2.Methode liest mithilfe der 1.methode eine double zahl ein. als text wird der 1. methode der String "Geben sie den radius ein " übergeben. die methode berechnet den kreisumfang 2pi*r wobei r die double zahl ist. legen sie den radius sowie den kreisumfang in ein double array und geben es zurück.

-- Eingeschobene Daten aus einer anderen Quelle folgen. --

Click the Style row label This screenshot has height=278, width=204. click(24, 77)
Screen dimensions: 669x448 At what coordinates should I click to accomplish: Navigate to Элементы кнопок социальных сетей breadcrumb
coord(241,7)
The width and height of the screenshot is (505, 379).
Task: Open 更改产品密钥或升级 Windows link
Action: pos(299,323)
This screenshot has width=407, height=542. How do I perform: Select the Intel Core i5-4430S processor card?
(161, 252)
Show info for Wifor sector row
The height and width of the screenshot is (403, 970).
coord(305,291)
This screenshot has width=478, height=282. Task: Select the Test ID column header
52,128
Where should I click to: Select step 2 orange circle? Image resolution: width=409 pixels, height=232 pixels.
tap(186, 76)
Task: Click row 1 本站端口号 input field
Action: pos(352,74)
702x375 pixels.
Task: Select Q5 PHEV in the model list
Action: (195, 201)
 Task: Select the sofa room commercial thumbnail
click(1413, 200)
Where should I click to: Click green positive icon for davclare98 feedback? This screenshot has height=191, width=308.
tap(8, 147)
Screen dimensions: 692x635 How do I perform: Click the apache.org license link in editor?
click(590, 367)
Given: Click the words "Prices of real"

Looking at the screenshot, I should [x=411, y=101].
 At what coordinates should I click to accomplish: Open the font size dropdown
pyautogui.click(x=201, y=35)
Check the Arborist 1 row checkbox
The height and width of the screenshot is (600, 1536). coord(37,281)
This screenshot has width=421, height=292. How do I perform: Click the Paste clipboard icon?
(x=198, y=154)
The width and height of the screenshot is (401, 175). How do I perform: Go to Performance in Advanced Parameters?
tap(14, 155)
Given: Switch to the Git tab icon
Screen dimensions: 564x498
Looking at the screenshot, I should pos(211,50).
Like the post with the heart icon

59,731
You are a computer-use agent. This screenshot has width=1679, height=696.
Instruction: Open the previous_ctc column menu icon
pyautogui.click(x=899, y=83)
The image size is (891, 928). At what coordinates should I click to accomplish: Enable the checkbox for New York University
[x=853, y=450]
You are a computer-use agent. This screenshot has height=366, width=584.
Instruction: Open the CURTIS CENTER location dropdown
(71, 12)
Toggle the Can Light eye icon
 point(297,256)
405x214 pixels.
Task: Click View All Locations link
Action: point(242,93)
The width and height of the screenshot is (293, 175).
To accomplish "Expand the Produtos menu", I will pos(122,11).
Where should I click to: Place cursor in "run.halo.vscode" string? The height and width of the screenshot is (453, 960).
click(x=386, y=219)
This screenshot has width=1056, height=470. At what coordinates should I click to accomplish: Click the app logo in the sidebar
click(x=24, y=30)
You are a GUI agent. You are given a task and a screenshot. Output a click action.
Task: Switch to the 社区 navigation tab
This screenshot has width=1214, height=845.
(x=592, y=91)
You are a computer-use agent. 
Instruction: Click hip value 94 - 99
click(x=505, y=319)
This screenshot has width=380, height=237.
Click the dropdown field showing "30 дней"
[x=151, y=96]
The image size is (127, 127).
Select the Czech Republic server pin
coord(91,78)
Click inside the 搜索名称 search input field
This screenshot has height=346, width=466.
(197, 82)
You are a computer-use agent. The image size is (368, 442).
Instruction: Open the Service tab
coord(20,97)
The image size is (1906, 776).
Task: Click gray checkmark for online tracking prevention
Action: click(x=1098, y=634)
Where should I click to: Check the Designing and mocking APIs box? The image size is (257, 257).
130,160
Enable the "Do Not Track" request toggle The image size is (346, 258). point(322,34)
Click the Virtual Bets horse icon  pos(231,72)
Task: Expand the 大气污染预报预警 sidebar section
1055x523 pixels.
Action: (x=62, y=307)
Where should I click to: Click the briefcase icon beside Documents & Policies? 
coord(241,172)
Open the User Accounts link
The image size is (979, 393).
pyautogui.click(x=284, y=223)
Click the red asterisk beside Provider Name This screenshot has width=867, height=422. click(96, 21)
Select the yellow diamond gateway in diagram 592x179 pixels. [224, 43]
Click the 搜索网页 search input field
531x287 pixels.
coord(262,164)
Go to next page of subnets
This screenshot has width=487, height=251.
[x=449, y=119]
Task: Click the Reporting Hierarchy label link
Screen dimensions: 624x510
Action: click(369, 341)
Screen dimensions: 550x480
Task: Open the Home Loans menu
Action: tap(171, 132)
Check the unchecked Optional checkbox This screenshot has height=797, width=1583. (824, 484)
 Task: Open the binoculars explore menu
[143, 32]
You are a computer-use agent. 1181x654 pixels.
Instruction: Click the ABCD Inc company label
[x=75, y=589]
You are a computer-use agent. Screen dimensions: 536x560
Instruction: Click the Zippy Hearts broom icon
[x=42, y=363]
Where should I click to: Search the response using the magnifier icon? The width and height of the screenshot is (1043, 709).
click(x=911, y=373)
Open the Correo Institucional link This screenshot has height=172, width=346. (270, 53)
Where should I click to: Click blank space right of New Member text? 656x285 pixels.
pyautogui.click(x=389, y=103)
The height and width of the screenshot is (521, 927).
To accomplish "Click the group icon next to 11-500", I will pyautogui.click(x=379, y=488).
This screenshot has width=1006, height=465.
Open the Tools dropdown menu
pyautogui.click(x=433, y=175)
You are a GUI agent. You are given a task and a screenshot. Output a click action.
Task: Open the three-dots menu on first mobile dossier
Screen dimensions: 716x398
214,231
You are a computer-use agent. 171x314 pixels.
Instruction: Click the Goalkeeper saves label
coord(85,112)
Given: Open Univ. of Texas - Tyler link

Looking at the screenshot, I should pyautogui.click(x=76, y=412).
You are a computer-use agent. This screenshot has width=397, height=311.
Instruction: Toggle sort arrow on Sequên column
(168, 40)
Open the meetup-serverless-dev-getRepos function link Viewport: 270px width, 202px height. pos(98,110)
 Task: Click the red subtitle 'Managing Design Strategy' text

3. methode rundet eine double zahl auf x nachkommastellen. das gerundete ergebnis wird zurückgegeben

4. methode ist die main methode und ruft die zweite methode auf und gibt den kreisumfang auf 3 nachkommastellen gerundet ab

mein code :

```
import javax.swing.JOptionPane;

class A2{
   
    static double eingabe (String a){
       
        String o = JOptionPane.showInputDialog("");
        double b;
       
        try{
            b=Double.parseDouble(a);
           
        return b;
        } catch(NumberFormatException e){
           
        return 0;
        }
       
    }
   
    static double [] rechnen(){
       
        double x=eingabe("Geben sie einen Radius ein.");
       
        double z[] = new double [2];
       
        double k = 2*Math.PI*x;
       
        z[0] = x;
        z[1] = k;
       
        return z;
       
       
            }


    static double runden(int y, double x){
       
        int stelle=1;
        for(int i=1;i<y;i++)
            stelle=stelle*10;
       
        double d = Math.round(x*stelle)/(double)stelle;
        return d;
       
    }
   
    public static void main(String []args){
       
        double e=rechnen();
        double f=runden(3,e);
       
        System.out.println("Gerundetes Ergebnis = "+f);
       
    }
   
}
```

mir spuckt die konsole den fehler double[] cannot be converted to double aus ... verstehe ich auch nur leider keine ahnung wie ich es beheben kann. könnte mir jemand helfen ?


----------



## JCODA (3. Jul 2016)

rechnen gibt ein double array zurück. Das sieht man auch am Fehler. Ansonsten hast du das ganz gut gemacht!
Ich hab mal ein bisschen aufgeräumt:

```
import java.util.Arrays;

import javax.swing.JOptionPane;

class A2 {

    static double eingabe(String a) {       
        String o = JOptionPane.showInputDialog(a);
        double b;
        try {
            b = Double.parseDouble(o);
            return b;
        } catch (NumberFormatException e){
            return 0;
        }
    }

    static double[] rechnen() {
        double x = eingabe("Geben sie einen Radius ein.");
        return new double[] { x, 2 * Math.PI * x };
    }

    static double runden(int y, double x) {
        double stelle = Math.pow(10, y);
        return Math.round(x * stelle) / stelle;
    }

    public static void main(String []args){
      
        double e[]=rechnen();
        System.out.println(Arrays.toString(e));//Diese Zeile ist nur zum "Testen"
        double f=runden(3,e[1]);
      
        System.out.println("Gerundetes Ergebnis = "+f);
      
    }
}
```


----------



## Viktim (4. Jul 2016)

JCODA hat gesagt.:


> Ich hab mal ein bisschen aufgeräumt:


Dann hättest du die Variablen auch gleich gut Bennenen können und nicht einfach String o, double e und so


----------